Eventually the obstructions thinned out - it was as if I had passed into the eye of the storm - and I found a window offering a view through a thick wall into what should have been the unlit space of the hold. The hold was not unlit today, but the light coming through that window was not as steady as I would have expected. It was flickering, tinged with blue and violet. I looked into the hold, squinting against the brightness. The ark’s hold was not empty at all. Suspended in the middle, occupying most of its length, was a machine that was both instantly recognisable and deeply unfamiliar to me. It was a series of eight brass-coloured spheres, joined together as if on a spit. The spheres, each of which was easily a hundred metres across, were as reflective as mirrors and entirely featureless.
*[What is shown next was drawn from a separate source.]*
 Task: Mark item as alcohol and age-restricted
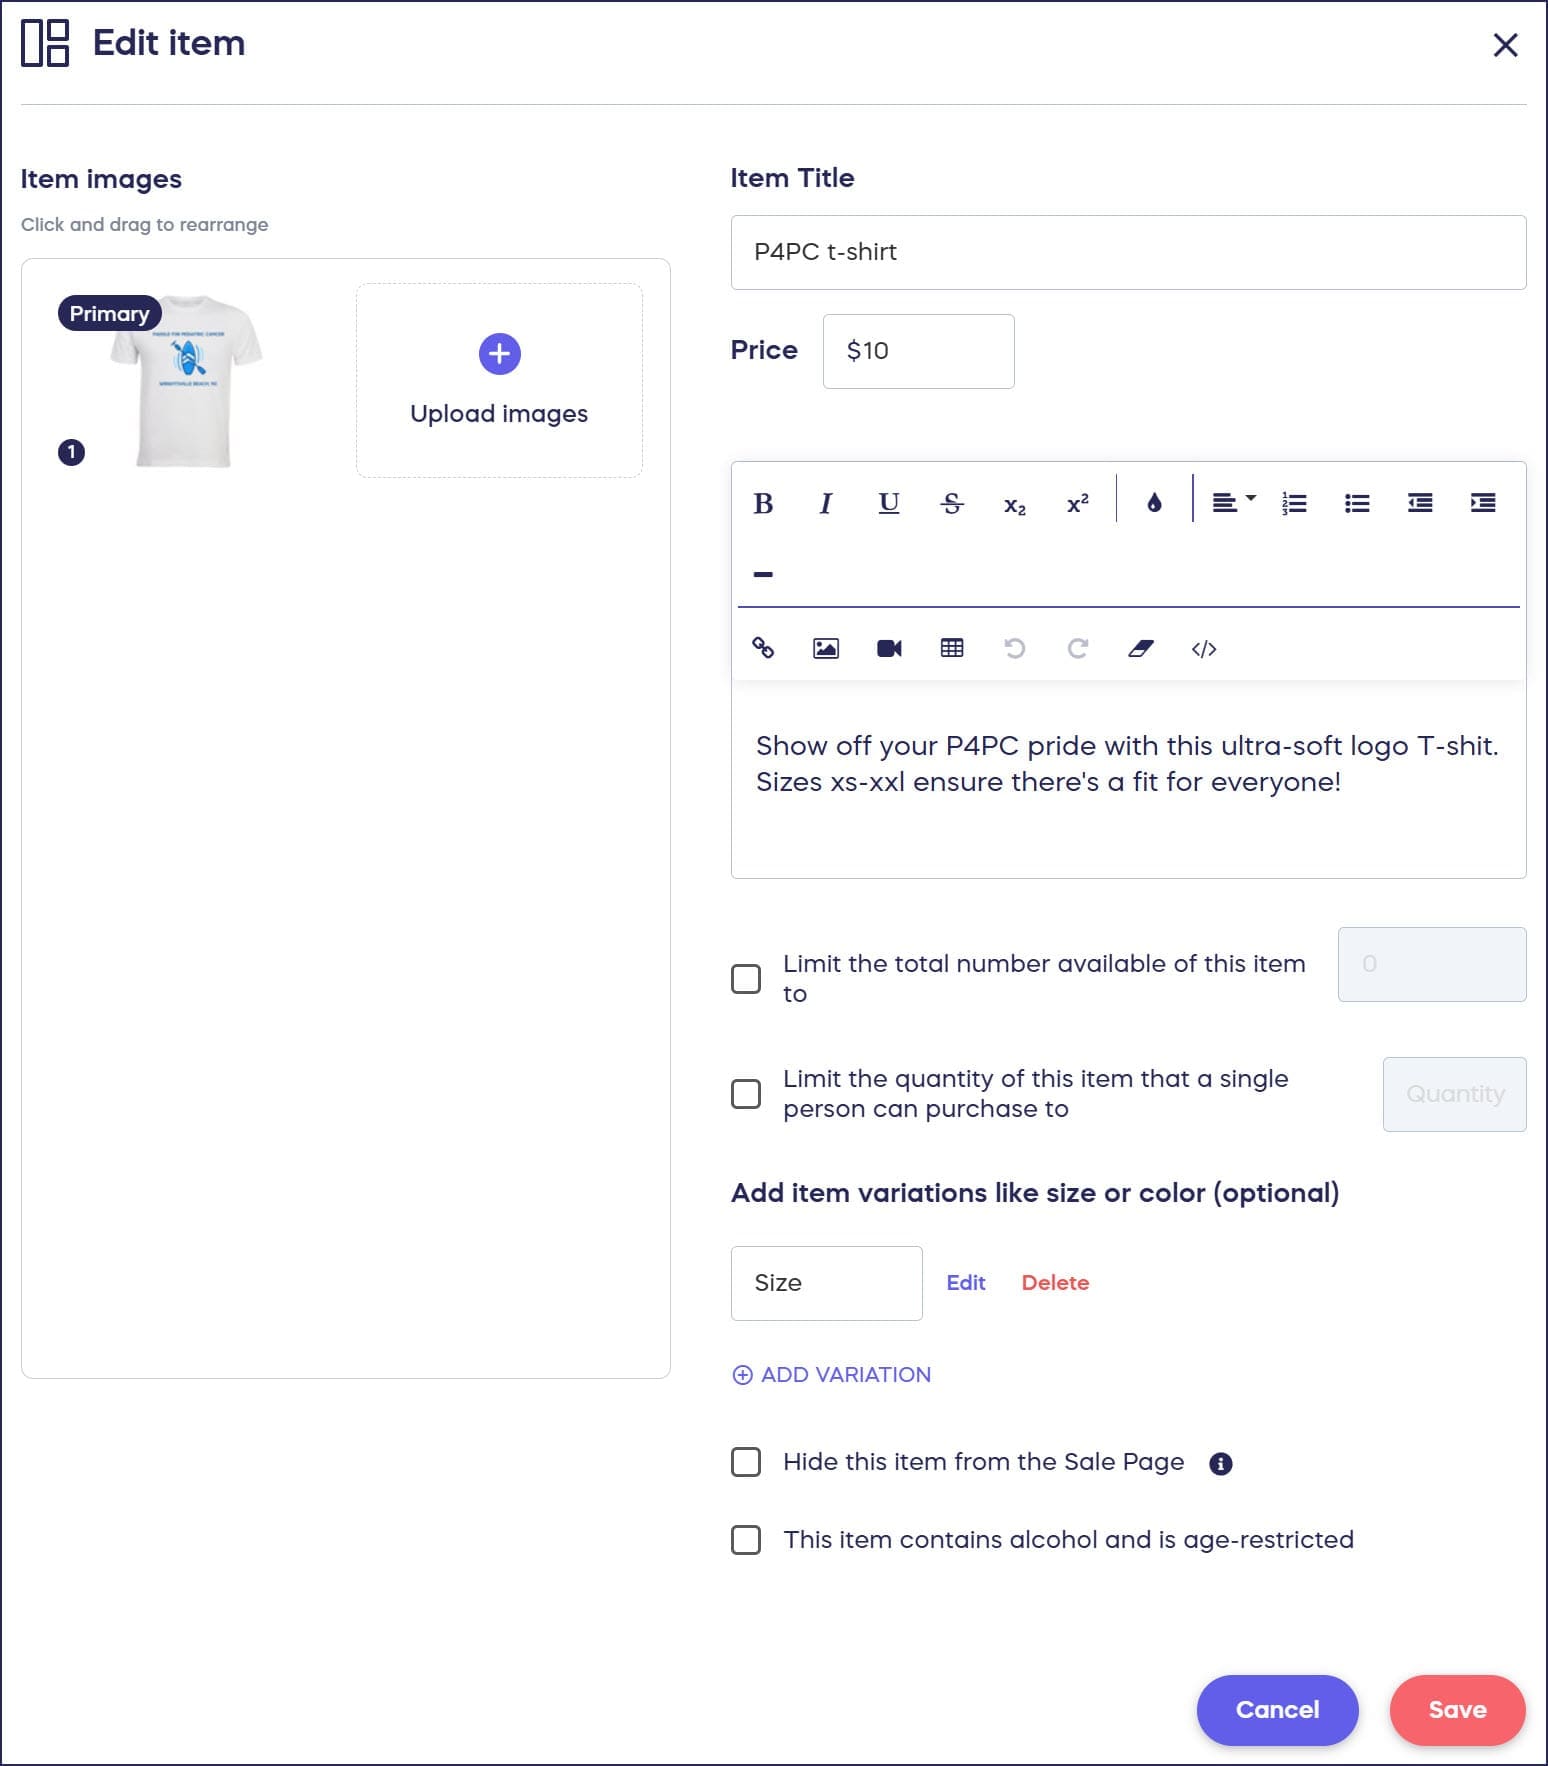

I was looking at the single-use opener. It was floating against the ark’s interior gravity, suspended by its own levators. It was also generating an impasse - eight spherical bubbles merging into a kind of crimped sausage shape. I could trace the quivering surface of the impasse by the energies flickering across it, forming transient spectral patterns like oil on water. Weapons were arranged around the opener, directing their fire against the impasse. They were a larger version of the energy-pistol that the maker had created for me, floating in the air, each weapon trailing a gold cable back into the gold nervous system that Hesperus had cobwebbed around the inside of the bay.
I realised then that I must always have known that the opener was in the ark. When I chose this ship as our place of refuge, my subconscious had been directing me, knowing that the robots would be wary of attacking the ark if they suspected the opener was inside it. And if I had known of the opener, then I had also known of the stardam it was made for. On that level, I must also have known of my complicity in the extinction of the First Machines, long before I needed it spelled out.
I left the opener and navigated back through the ark until I reached a gold-threaded area where Hesperus had established clear control. It was there that I found the spacesuit, waiting by a high-capacity maker. Hesperus had done well - the suit was an exact fit, and although it was a very long time since I had worn one, the memories came back soon enough.
‘Hello, Purslane,’ the helmet said as it lit up with status icons. ‘I would have spoken to you sooner but I could not find an easy route into your skull. I was hoping you would find the suit eventually.’
I smiled. For all my fears, for all that I did not know if I would ever see Campion or the other shatterlings again, it was still good to hear his voice. ‘You’re all right.’
‘And so are you, I trust.’ There was something evasive about his answer, I thought. ‘I am sorry to have kept you in abeyance for so long, but I believed it was in your best interests. There really was no sense in you remaining conscious for the entire voyage, even if that could have been arranged. After Galingale’s attack ...’
He was talking about something that had happened thousands of years ago. To me it was yesterday’s news.
‘What happened?’
‘He was unsuccessful.’
‘In killing me, or in slowing Silver Wings?’
‘Neither objective was achieved. Galingale met greater resistance than he had anticipated. His ship was damaged - it fell back towards the other vehicles. There was an altercation, during which unpleasantness Betony’s ship was destroyed. I learned this from Campion during our subsequent conversations.’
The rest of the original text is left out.